I talebani: colpiremo la gente comune dei Paesi che hanno inviato truppe

Fausto Biloslavo

Gabriele Torsello, l’ostaggio italiano in Afghanistan, sta bene e i rapitori continuano a trattare. Lo ha reso noto il sito Peacereporter, che ha rivelato come all’ospedale di Emergency nella provincia di Helmand, dove è stato rapito il fotografo pugliese, sia arrivata una nuova telefonata dai rapitori. Ieri verso le nove del mattino, le 11.30 in Afghanistan, il “portavoce” dei tagliagole, che tengono in ostaggio l’italiano, ha garantito sulle condizioni fisiche del free lance. «Non abbiamo parlato con Gabriele, ma ci hanno assicurato che Torsello è in buone condizioni di salute», facevano sapere dall’ospedale italiano nel sud dell’Afghanistan.
L’ultimatum lanciato dai sequestratori scadeva alla fine del Ramadan, il mese del sacro digiuno islamico, festeggiato ieri dagli afghani.

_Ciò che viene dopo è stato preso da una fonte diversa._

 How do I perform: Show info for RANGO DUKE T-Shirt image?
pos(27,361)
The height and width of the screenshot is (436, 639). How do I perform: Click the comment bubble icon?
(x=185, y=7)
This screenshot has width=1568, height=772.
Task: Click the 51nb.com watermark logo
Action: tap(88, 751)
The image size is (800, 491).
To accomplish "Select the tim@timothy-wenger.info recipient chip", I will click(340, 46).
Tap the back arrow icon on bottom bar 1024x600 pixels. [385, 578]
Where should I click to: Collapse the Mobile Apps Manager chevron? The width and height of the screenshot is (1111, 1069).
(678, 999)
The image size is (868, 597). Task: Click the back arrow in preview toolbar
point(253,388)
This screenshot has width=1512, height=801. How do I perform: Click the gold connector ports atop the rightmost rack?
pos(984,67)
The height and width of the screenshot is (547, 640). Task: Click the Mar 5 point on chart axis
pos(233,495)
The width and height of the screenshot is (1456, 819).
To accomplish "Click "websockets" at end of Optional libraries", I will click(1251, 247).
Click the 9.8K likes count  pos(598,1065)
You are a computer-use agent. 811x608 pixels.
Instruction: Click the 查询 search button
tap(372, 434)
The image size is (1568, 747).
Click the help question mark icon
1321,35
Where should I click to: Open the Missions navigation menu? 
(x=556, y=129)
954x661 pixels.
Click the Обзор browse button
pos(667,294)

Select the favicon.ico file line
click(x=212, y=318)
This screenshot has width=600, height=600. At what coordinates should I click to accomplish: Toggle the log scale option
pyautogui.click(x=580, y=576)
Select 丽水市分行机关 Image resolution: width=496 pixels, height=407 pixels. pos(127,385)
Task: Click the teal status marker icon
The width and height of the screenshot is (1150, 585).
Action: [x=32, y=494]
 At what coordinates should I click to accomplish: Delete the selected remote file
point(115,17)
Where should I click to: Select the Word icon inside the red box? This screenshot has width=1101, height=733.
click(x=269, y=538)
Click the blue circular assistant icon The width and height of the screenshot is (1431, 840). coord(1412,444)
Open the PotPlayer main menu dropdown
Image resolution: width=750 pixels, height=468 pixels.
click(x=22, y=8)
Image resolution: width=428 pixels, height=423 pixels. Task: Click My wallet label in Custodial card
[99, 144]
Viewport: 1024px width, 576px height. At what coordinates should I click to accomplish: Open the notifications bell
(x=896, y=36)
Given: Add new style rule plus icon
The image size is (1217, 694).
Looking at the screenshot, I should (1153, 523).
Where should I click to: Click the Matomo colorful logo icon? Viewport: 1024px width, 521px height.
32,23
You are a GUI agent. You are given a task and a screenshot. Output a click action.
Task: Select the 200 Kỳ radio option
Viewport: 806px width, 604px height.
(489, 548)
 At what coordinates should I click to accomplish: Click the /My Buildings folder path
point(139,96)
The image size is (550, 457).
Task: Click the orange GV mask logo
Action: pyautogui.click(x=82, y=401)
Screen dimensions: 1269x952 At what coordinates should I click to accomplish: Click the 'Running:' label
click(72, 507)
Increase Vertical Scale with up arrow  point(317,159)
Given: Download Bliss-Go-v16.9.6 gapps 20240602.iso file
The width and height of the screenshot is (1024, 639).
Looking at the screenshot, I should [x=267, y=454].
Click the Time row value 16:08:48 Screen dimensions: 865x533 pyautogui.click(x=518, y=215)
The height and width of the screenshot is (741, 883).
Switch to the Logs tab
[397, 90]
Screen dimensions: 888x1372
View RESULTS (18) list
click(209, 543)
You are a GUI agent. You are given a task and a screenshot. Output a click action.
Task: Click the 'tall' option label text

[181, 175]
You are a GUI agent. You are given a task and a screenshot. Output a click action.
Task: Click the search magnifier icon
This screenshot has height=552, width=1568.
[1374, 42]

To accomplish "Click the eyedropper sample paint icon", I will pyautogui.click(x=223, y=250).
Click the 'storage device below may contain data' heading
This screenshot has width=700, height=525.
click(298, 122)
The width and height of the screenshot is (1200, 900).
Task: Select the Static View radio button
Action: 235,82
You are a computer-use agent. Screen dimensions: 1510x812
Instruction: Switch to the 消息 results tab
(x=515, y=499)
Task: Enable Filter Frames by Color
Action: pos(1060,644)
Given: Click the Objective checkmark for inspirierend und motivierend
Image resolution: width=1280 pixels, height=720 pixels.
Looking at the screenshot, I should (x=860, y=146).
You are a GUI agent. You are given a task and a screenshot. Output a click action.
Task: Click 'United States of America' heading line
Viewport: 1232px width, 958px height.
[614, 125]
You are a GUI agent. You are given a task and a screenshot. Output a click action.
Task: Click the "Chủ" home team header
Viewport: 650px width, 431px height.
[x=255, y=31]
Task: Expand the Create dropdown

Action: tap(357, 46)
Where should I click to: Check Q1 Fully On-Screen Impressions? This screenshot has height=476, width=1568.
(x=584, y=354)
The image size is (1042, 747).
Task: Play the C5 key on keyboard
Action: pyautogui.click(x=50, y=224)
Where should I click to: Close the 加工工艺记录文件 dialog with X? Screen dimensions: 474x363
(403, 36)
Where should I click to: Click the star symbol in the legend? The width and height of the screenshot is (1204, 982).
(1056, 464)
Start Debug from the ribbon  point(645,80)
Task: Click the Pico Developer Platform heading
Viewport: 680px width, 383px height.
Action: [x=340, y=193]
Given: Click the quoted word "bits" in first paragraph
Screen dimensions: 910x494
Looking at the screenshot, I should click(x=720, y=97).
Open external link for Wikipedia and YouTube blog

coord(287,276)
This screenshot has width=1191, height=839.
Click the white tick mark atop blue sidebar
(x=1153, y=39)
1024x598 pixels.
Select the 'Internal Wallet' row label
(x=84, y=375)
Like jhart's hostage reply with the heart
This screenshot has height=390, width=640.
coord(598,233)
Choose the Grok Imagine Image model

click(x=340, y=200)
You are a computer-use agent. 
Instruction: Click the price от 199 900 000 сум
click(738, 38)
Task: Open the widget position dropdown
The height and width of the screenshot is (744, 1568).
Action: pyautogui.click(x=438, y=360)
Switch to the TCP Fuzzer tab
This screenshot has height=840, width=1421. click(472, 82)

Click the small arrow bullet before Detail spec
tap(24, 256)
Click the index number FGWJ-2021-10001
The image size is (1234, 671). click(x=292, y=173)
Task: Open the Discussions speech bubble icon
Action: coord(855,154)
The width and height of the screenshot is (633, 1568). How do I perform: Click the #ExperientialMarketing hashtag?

I rapitori sono disposti a continuare le trattative, come conferma il ministro degli Esteri Massimo D’Alema. «C’è qualche giorno in più per negoziare la liberazione», ha sostenuto il ministro sottolineando che il nuovo contatto con i sequestratori «conferma che esiste una possibilità di negoziare in condizioni estremamente difficili». Alla domanda sulle voci del pagamento di un riscatto, D’Alema ha giustamente glissato: «Sono cose che non si dicono e di cui non si parla se uno vuole salvare una persona».
I tagliagole, mezzi banditi e mezzi fondamentalisti pashtun, puntano a un consistente gruzzolo, ma è probabile che la nostra ambasciata a Kabul, in prima linea nelle trattative attraverso i servizi segreti, punti a proporre interventi umanitari in cambio della liberazione di Gabriele.
A casa della famiglia Torsello, ad Alessano in provincia di Lecce, si vivono ore d’ansia. La mamma di Gabriele, Vittoria Augenti, ha lanciato ieri mattina un nuovo appello per sollecitare la liberazione del figlio: «Oggi è il giorno che segue la fine del Ramadam, per i musulmani è giorno di festa e di perdono e tutti si scambiano gli auguri. Vorremmo rivolgere questi auguri anche a Gabriele in modo che possa a sua volta scambiarli con i rapitori. Ai quali dico: per favore, liberate mio figlio». I sequestratori hanno alzato una cortina propagandistica chiedendo il ritiro delle truppe italiane in Irak o la consegna del convertito afghano al cristianesimo, Abdul Rahman, che ha trovato asilo in Italia.
Nonostante la fine del Ramadan, che per tradizione dovrebbe portare alla riconciliazione fra nemici, i talebani hanno continuato a sparare minacce. Il comandante mullah Mohammed Amin, ex funzionario di livello del defunto governo degli studenti guerrieri, ha dichiarato in un’intervista alla televisione inglese Sky News, che i talebani sono pronti a colpire in Europa. «Sono venute (le truppe della coalizione, ndr) a casa nostra e hanno aggredito donne e bambini. La gente comune - ha dichiarato l’alto esponente della guerriglia - che ha eletto i governi di queste nazioni è la causa di tutto questo, quindi non li risparmieremo». Secondo il mullah Amin, «è accettabile uccidere civili in Europa, perché questa gente ha votato governi», che inviano truppe in Afghanistan.
Gulbuddin Hekmatyar, signore della guerra alleato dei talebani e di Al Qaida, ha fatto distribuire volantini fra i profughi afghani in Pakistan del seguente tenore: «Se gli oltre centomila soldati sovietici non riuscirono a occupare l’Afghanistan (negli anni Ottanta, ndr), come potranno farcela i quarantamila della Nato?».
Nel frattempo sono scoppiati scontri fra clan rivali pasthun, alleati del governo del presidente Hamid Karzai, nella provincia di Herat, dove ha sede il comando regionale italiano dei Centri di ricostruzione provinciale. In poche ore di battaglia 32 uomini sono rimasti uccisi nella faida fra i clan di Amanullah Khan e Arbab Bassir.

I combattimenti sono avvenuti nei dintorni dell’ex base aerea sovietica di Shindand, oggi occupata dagli americani. Le truppe della Nato, trasportate da elicotteri, si sono dispiegate nella zona per appoggiare i rinforzi della polizia e dell’esercito afghani giunti a sedare gli animi.